`std.ascii`: make `toLower` `toUpper` branchless #21369

CrazyboyQCD · 2024-09-10T01:56:33Z

Godbolt link
Remove some extended instructions.

alexrp · 2024-09-10T02:00:55Z

Godbolt link

Looks like the wrong link?

CrazyboyQCD · 2024-09-10T02:05:18Z

Godbolt link

Looks like the wrong link?

Updated.

Rexicon226 · 2024-09-10T03:17:28Z

Looks great! What do you think about:

fn toLower(c: u8) u8 {
    return c | (if (std.ascii.isUpper(c)) 32 else c);
}

It's 2 bytes smaller and has a bit smaller block rtp.

CrazyboyQCD · 2024-09-10T03:39:13Z

It's 2 bytes smaller

What is the aspect that is compared?
If for the instructions size, current implementation is 2 bytes smaller and yours is 1 byte smaller(godbolt link).

Rexicon226 · 2024-09-10T03:51:36Z

What is the aspect that is compared?

I take back what I said :). The tool I used to determine the size of the instructions seems to be incorrect for the lea. Well, it's just an idea, your implementation is great as is.

Rexicon226

Sweet implementation. I can't think of a better one that generates such dead simple codegen.

Block RTP,
Previous:

           Skylake   Tigerlake   
uiCA     | 2.33    | 2.00
llvm-mca | 2.10    | 2.10

This one:

           Skylake   Tigerlake   
uiCA     | 2.41    | 2.00
llvm-mca | 1.88    | 1.88

uiCA thinks it's a tad slower on skylake, but it isn't from any practical point of view. The cmov takes a bit of space and latency in the previous implementation and it's nice to get rid of.

zeroZshadow · 2024-09-10T11:17:07Z

Do note that Debug generates slightly worse code due to the overflow check with the multiply.
Would it be worth using the *% operator to avoid this check?

Rexicon226 · 2024-09-10T13:50:10Z

Do note that Debug generates slightly worse code due to the overflow check with the multiply. Would it be worth using the *% operator to avoid this check?

Sounds reasonable. Any other optimization mode figures out the width of the integer and ellids this.

MatthiasPortzel · 2024-09-10T19:26:27Z

Would it be worth using the *% operator to avoid this check?

(Not a Zig contributor, just my 2 cents.)
This is not reasonable. A feature of the language is debug safety checks. There’s no reason to work around them here. Even if there was, Zig provides a builtin called @setRuntimeSafety that allows you to disable runtime safety checks for a block.

Rexicon226 · 2024-09-10T19:38:20Z

I believe you misunderstand something.

There’s no reason to work around them here.

There 100% is. We, as the user, can guarantee that this safety check will never be triggered. The largest value this will ever be is 32, which fits into a u8. Wrapping multiplication is the proper way to disable this check.

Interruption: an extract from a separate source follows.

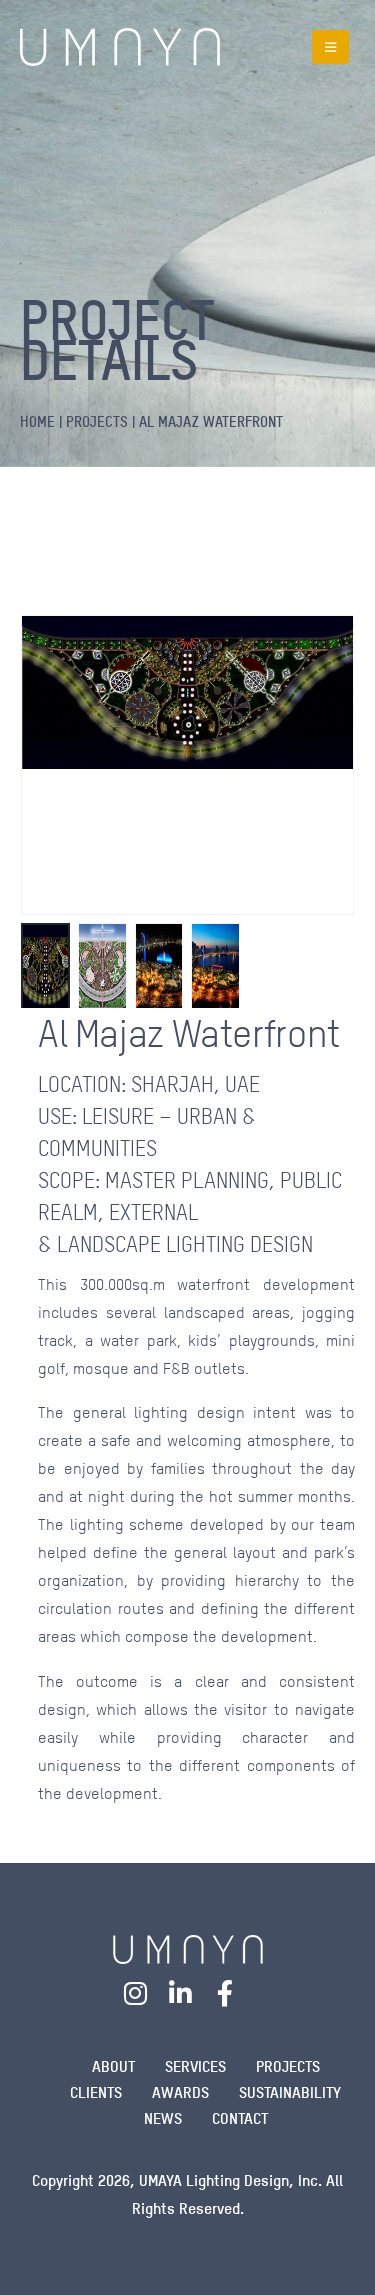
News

MatthiasPortzel · 2024-09-11T01:51:23Z

I don't think I'm misunderstanding something, I think this just isn't how my brain works.

If you give me a programming language with a debug mode that has runtime checks for integer overflows I expect there to be runtime checks for integer overflows in debug mode.
If you use a wrapping multiplication operator I expect there to be wrapping multiplication happening.
If you want to disable a runtime safety check for performance reasons I expect you to use the builtin that is designed for disabling runtime safety checks.

But I'm not really a systems programmer, and I'm not really cut out for it I guess, because these functions were already branchless. cmovae isn't a branching instruction. What are we doing here!?

This PR hurts readability, maintainability, destroys the semantic meaning of the code, doesn't remove any branches, and you can't even say it improves performance because you haven't done a benchmark.

The only metric that seems to have been considered here is "number of instructions generated in godbolt." So yes, I don't understand. Is this what systems programming is?

(My tone may have been out of hand here, I apologize. I mean no disrespect to any person.)

Rexicon226 · 2024-09-11T02:01:41Z

To clarify,

If you give me a programming language with a debug mode that has runtime checks for integer overflows I expect there to be runtime checks for integer overflows in debug mode.

Integer overflow cannot happen here. It's guaranteed. There's no point in using @setRuntimeSafetyFalse here since we do want runtime-safety. We're just telling it that that specific multiply will not overflow, or more accurately to not care if it overflows, since it won't happen.

But I'm not really a systems programmer, and I'm not really cut out for it I guess, because these functions were already branchless. cmovae isn't a branching instruction. What are we doing here!?

We're removing the large and relatively expensive cmov. It's bottlenecking the block rtp of this function.

you can't even say it improves performance because you haven't done a benchmark.

Doing machine code analysis is the only way to get an understanding of the performance of such a small function. CPU variance would just be too large, and the uses cases too vague to create a real-world benchmark for this. Hence we look at the exact instructions used, how much space it takes up, how much padding was required in the function, what are the instruction dependency bottlenecks, etc.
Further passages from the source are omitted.